### THE EXERCISE
Rewrite the data from the line with "You are a computer-use agent." to the line with "pyautogui.click(x=86, y=468)", changing "agent" to "assistant" and keeping everything else the same. Leave the pictures out.
# Start of RECORDS PROVIDED
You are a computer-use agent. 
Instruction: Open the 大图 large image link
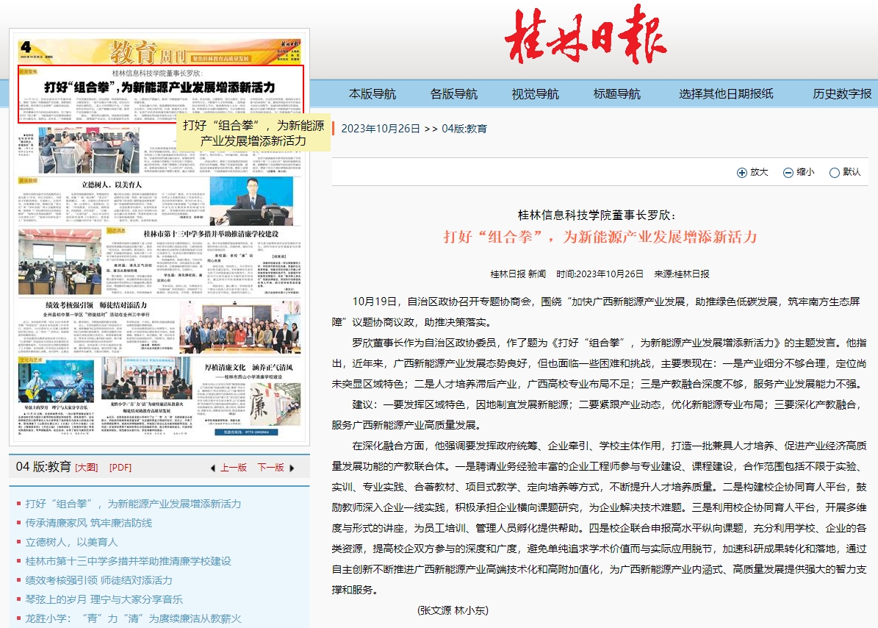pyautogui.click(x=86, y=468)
# End of RECORDS PROVIDED
# Start of RECORDS PROVIDED
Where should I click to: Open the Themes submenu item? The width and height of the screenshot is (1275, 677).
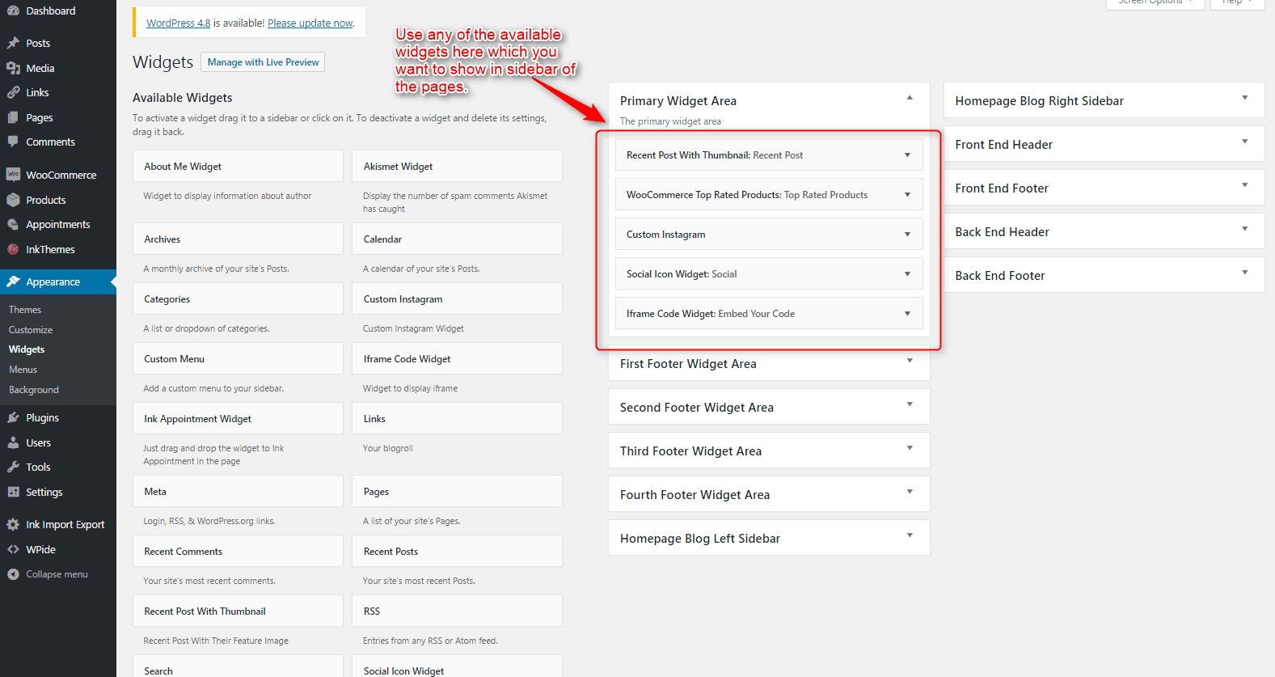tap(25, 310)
# End of RECORDS PROVIDED
# Start of RECORDS PROVIDED
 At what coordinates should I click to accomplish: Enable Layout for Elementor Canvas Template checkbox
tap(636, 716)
# End of RECORDS PROVIDED
### REPLY
You are a computer-use assistant. 
Instruction: Open the 大图 large image link
pyautogui.click(x=86, y=468)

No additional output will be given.